Colorectal cancer (CRC) is the fourth most prevalent cancer and the leading cause of cancer mortality worldwide [1], but its early diagnosis makes the disease one of the most curable cancers [2], at least in developed countries. Nevertheless, one of the main obstacles that patients have to deal with over the course of the disease is resistance to treatments.

Research into therapies against specific targets or signaling pathways is one of the pillars of current cancer research, although most tumors are still treated with conventional cytotoxic therapies. Drug resistance remains the main obstacle to the success of cytotoxic therapies [3]. As with many aspects of the tumorigenic process, most research on drug resistance has focused on the acquired resistance of malignant cells, which is basically limited to the reduction of an initial tumor burden, and so fails to eradicate a sufficient number of cancer cells to prevent clinical recurrence. Despite the extensive use of chemotherapy, the specific mechanisms causing tumor regression or recurrence after treatment are poorly known.

Environment-mediated drug resistance is a form of de novo resistance in which tumor cells are transiently protected from drugs [4]. The elevated serum levels of several cytokines secreted mainly by CAFs, such as IL-8, IL-1β, VEGF, TNFα, IL-17 and IL-6, have a prognostic value and are also implicated in tumor aggressiveness and poor response to therapy [5]. Signaling events triggered by such stromal cytokines and growth factors may be involved in de novo resistance, contributing to the failure to eliminate minimal residual disease, resulting, after strong selective pressure of therapy, in the recruitment of cancerous cells with acquired-resistance phenotypes [6, 7]. This protective effect is not universal across tumor types and drugs [8]. The effect of the microenvironment on resistance to targeted therapies is easier to understand conceptually, since different soluble factors might activate signaling events converging in the same pathway downstream of the targeted molecule/receptor. However, the mechanisms of microenvironment-mediated drug resistance for nonspecific and pleiotropic conventional chemotherapeutic agents, such as platinum compounds and antimetabolites, are still unclear.
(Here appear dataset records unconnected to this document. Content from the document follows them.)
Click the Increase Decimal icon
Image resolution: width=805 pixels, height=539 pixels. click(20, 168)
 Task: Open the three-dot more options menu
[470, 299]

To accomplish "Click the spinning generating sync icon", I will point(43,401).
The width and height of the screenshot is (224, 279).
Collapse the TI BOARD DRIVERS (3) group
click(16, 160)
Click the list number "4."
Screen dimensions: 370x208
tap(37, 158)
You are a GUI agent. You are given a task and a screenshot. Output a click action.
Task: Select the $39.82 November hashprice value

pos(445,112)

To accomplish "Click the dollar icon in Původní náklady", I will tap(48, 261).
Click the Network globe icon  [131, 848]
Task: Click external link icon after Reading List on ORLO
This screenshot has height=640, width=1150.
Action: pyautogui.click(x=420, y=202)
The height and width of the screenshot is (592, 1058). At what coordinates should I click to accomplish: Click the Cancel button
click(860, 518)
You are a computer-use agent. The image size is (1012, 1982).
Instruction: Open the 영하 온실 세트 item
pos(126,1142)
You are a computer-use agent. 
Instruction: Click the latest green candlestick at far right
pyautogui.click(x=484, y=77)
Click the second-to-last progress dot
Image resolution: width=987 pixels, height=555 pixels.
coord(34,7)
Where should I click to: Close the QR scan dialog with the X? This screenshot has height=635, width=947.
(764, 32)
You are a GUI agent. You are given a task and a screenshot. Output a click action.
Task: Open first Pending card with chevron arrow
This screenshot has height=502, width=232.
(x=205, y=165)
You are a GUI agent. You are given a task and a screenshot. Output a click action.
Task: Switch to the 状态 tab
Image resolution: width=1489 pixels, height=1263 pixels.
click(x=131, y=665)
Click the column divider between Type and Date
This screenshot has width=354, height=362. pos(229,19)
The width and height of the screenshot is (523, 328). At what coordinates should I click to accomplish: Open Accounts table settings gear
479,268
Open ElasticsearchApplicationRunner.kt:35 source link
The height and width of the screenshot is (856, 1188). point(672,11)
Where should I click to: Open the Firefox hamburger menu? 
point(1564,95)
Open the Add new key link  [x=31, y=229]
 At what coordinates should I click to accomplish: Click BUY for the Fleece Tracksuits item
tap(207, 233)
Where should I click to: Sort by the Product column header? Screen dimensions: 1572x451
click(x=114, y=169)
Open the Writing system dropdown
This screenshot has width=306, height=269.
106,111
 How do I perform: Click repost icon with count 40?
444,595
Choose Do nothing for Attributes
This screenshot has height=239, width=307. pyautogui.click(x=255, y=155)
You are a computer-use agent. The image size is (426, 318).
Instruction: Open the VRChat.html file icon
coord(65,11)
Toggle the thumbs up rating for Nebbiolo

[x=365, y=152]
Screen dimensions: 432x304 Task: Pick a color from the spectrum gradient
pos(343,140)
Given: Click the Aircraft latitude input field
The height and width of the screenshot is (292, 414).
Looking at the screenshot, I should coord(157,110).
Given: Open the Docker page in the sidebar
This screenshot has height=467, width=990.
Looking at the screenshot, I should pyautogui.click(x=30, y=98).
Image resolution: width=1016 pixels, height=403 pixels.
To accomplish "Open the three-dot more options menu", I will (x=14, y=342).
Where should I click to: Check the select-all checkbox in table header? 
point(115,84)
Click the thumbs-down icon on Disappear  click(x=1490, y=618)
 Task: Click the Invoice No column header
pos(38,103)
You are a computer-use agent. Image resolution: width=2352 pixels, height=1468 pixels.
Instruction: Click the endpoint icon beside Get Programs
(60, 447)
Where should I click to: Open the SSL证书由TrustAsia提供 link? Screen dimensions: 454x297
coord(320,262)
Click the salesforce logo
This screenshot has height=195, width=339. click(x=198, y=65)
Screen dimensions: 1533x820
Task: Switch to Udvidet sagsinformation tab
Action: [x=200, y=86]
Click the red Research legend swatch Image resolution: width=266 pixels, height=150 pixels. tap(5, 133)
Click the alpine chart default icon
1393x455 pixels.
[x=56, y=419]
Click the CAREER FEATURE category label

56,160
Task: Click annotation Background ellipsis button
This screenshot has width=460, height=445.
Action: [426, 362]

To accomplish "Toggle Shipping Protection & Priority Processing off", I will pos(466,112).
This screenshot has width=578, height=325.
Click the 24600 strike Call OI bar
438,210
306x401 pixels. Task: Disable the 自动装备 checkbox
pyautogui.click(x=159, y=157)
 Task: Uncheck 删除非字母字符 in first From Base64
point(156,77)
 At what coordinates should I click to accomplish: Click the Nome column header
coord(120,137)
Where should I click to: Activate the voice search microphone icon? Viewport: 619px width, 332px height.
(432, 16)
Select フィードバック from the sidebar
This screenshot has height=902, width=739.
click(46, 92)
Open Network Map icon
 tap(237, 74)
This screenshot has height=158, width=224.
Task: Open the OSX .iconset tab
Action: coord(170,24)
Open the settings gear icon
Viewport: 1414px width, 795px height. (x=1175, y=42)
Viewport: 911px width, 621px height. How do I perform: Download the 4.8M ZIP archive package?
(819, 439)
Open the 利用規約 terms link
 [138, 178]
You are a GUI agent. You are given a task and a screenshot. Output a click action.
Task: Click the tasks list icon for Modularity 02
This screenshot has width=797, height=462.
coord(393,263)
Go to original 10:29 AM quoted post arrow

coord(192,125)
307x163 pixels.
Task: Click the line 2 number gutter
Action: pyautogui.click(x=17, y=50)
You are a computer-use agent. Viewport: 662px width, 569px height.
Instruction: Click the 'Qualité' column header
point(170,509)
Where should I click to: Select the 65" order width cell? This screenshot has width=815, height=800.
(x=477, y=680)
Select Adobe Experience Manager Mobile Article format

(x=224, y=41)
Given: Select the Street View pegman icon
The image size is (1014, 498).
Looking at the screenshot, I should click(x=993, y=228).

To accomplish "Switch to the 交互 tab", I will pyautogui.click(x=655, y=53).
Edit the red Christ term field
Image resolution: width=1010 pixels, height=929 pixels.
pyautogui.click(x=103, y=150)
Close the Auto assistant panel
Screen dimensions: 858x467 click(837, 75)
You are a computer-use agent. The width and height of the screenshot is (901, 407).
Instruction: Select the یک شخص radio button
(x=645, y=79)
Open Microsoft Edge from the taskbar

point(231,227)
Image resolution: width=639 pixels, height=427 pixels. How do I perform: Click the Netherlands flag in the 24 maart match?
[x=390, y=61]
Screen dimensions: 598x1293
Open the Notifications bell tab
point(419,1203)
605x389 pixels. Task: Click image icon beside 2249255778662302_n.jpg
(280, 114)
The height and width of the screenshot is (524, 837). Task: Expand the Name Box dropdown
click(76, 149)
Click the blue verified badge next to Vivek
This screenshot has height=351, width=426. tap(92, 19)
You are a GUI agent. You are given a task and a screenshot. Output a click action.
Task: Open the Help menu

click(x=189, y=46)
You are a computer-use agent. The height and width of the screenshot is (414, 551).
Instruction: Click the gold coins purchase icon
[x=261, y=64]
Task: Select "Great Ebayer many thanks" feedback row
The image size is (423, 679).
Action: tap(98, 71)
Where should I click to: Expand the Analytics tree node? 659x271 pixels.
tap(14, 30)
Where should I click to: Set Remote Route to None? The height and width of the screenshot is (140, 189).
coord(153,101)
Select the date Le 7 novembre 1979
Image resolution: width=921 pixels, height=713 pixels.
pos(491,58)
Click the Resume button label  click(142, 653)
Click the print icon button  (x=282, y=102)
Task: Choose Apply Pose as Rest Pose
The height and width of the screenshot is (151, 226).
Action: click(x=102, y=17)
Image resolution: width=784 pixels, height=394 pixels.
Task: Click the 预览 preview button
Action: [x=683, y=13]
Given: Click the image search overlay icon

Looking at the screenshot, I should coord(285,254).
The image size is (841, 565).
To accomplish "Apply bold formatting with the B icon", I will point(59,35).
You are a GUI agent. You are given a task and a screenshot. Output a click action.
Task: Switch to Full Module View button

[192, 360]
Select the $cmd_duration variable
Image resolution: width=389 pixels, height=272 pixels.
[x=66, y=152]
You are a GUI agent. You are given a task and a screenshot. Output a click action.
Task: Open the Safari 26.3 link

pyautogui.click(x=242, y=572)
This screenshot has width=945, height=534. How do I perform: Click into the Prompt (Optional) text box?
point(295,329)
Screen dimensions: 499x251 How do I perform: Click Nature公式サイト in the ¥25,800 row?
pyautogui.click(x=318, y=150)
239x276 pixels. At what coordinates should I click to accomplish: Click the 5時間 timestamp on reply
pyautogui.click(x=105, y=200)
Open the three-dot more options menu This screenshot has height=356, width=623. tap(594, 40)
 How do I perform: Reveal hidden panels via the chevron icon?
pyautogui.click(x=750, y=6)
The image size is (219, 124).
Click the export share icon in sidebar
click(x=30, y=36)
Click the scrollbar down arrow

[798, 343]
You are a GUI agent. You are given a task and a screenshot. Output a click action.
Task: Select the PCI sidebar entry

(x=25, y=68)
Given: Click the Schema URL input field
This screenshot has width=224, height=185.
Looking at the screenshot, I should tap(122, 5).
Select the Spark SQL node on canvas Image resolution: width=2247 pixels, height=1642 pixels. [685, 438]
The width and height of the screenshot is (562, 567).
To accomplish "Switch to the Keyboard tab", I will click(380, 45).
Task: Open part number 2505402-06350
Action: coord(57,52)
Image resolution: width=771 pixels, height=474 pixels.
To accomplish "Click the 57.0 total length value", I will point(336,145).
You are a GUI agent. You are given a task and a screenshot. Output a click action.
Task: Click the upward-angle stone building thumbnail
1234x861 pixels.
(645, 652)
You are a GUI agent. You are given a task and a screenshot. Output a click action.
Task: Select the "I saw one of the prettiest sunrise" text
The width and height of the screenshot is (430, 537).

Here we explore how CAF-soluble factors contribute to CRC chemoresistance in the presence of antimetabolites and DNA-damaging agents, like 5-fluorouracil (5FU), oxaliplatin (L-OHP). To this end, we decided to investigate multiple signaling pathways that may be involved in mediating resistance and that might offer a useful approach to identifying and describing some cellular and molecular alterations in the CRC chemoresistance process. We also examined how colorectal cancer cells may be sensitized to chemotherapy, in order to overcome the chemoresistance induced by CAFs.


Altered chemosensitivity of colorectal cancer cells after continuous exposure to chemotherapy in the presence of conditioned media from CAFs

We checked whether CAF-soluble factors influenced the chemosensitivity of different colorectal cancer cell lines with different genetic backgrounds to the conventional anticancer drugs oxaliplatin and 5FU. We obtained the IC50 after 96 hours of continuous exposure to drugs in the presence of standard culture medium (DMEMF12) or conditioned medium (CM) from normal colonic fibroblasts (NCFs) or paired CAFs. As illustrated in Figure 1a, for all cell lines tested, CM from CAFs (CAF-CM) conferred a survival advantage on the two anticancer agents separately in relation to DMEMF12, and in combination (FUOX; Figure 1b).

Figure 1:

Figure 1: a. Dose-response curves of different colorectal cell lines for oxaliplatin and 5FU after 96 hours in culture in standard medium (DMEMF12), conditioned medium (CM) from normal colonic fibroblasts (NCFs) or conditioned medium from carcinoma-associated fibroblasts (CM-CAF). Values of P<0.05 were considered statistically significant (sum of squares F-test for LogIC50. b. Dose-response curves of DLD-1 cells (left panel) and HT29 cells (right panel) for the combination of 5FU and oxaliplatin (FUOX) cultured with DMEMF12 (control) or CAF-CM. c. Dose-response curves of DLD-1 cells cultured with different CAF-CM. The degree of protection conferred by CAFs is variable, probably depending on the ability to secrete particular cytokines/soluble factors that induce chemoprotection. This effect might be associated with the proliferative rate of cells in the different CMs, as depicted in the histograms in the absence of drugs (lower panel). d. This fact was confirmed by means ofa hemocytometer count (lower panel) after 4 days in culture, as depicted in the microphotograph. e. A similar diminished proliferative rate was also observed by means of a colony formation assay in the absence of drugs. However, the protective effect of CAF CM on HT29 cells was apparent after the addition of oxaliplatin and 5FU, separately or in combination. f. The protective effect might be involved in the concentration of the soluble factors responsible for such effect, since increasing quantities of fibroblasts increased the viability of tumor cells in a Transwell coculture proliferation assay. In addition, CAFs can induce such an effect in the presence of chemotherapy.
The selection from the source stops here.